Start of Block
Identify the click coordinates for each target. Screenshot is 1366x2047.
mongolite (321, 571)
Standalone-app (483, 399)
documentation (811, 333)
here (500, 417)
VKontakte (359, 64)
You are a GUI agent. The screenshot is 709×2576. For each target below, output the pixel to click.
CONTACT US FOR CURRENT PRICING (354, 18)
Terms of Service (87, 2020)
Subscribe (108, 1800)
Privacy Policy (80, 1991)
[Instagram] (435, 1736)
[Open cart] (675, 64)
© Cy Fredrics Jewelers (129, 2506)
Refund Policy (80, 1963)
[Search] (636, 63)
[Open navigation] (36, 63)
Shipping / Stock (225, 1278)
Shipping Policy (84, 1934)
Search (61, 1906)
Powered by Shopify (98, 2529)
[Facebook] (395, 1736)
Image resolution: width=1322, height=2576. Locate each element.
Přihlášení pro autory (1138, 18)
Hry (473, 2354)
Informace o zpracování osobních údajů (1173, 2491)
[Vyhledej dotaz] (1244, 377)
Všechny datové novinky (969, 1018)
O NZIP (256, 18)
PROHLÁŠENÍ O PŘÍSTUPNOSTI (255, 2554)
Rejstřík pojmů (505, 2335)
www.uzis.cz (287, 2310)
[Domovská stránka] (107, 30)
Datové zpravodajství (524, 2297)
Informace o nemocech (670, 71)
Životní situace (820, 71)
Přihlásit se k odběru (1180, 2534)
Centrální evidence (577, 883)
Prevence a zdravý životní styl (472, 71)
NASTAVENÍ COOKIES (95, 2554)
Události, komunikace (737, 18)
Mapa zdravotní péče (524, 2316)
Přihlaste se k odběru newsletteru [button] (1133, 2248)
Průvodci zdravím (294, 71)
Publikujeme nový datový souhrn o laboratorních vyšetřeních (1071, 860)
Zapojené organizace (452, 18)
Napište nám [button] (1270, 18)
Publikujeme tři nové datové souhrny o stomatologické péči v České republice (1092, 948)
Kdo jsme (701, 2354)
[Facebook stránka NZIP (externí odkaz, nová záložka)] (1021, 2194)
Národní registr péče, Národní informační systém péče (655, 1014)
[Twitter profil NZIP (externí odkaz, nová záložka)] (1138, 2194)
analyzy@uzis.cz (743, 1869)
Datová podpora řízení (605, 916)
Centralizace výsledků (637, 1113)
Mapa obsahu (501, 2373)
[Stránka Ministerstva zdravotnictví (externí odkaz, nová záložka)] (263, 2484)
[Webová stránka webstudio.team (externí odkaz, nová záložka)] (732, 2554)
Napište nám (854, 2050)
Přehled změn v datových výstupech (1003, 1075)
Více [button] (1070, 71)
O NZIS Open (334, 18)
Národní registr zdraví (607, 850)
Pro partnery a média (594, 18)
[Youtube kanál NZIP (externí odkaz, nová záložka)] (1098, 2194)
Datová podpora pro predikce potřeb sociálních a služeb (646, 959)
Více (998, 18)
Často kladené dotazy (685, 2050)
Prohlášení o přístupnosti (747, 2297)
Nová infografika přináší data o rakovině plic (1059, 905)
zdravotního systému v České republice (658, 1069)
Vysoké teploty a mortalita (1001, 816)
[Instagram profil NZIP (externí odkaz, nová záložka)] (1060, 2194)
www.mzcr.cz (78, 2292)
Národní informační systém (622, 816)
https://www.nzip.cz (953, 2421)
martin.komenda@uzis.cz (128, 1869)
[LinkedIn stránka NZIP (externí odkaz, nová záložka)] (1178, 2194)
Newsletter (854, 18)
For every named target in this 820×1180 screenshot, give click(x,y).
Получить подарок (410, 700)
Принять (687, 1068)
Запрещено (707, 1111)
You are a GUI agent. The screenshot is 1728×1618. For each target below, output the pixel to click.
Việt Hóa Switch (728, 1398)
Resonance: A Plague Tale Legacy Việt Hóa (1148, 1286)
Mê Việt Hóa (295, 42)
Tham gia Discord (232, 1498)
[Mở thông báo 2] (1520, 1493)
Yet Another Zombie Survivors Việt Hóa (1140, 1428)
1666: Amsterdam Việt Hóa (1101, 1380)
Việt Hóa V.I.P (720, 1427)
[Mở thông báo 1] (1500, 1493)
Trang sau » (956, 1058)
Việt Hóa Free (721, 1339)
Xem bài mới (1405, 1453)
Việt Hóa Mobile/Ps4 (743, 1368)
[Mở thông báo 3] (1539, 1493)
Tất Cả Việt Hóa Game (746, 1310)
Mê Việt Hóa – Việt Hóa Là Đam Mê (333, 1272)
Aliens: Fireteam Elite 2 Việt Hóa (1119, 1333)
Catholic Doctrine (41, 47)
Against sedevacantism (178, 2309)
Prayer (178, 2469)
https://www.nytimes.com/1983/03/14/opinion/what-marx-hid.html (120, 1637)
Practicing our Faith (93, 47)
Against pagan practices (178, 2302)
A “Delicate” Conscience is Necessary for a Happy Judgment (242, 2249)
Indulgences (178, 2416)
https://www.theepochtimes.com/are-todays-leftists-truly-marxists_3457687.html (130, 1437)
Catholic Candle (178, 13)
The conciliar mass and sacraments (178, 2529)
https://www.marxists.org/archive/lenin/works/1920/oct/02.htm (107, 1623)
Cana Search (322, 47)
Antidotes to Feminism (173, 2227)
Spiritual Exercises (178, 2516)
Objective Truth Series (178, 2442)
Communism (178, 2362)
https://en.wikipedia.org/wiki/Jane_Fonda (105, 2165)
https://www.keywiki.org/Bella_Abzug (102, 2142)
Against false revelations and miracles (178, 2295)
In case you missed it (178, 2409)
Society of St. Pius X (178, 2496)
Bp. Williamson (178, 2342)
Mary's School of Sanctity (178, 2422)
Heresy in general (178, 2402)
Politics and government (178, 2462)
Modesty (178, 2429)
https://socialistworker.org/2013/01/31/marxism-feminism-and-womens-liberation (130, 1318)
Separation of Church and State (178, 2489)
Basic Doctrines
End of Block
GOAL OF THE EXERCISE |
Every line from the one with "Objective Truth Series (178, 2442)" to the end of the records above should be returned exactly, and no other lines.

TASK ANSWER |
Objective Truth Series (178, 2442)
Communism (178, 2362)
https://en.wikipedia.org/wiki/Jane_Fonda (105, 2165)
https://www.keywiki.org/Bella_Abzug (102, 2142)
Against false revelations and miracles (178, 2295)
In case you missed it (178, 2409)
Society of St. Pius X (178, 2496)
Bp. Williamson (178, 2342)
Mary's School of Sanctity (178, 2422)
Heresy in general (178, 2402)
Politics and government (178, 2462)
Modesty (178, 2429)
https://socialistworker.org/2013/01/31/marxism-feminism-and-womens-liberation (130, 1318)
Separation of Church and State (178, 2489)
Basic Doctrines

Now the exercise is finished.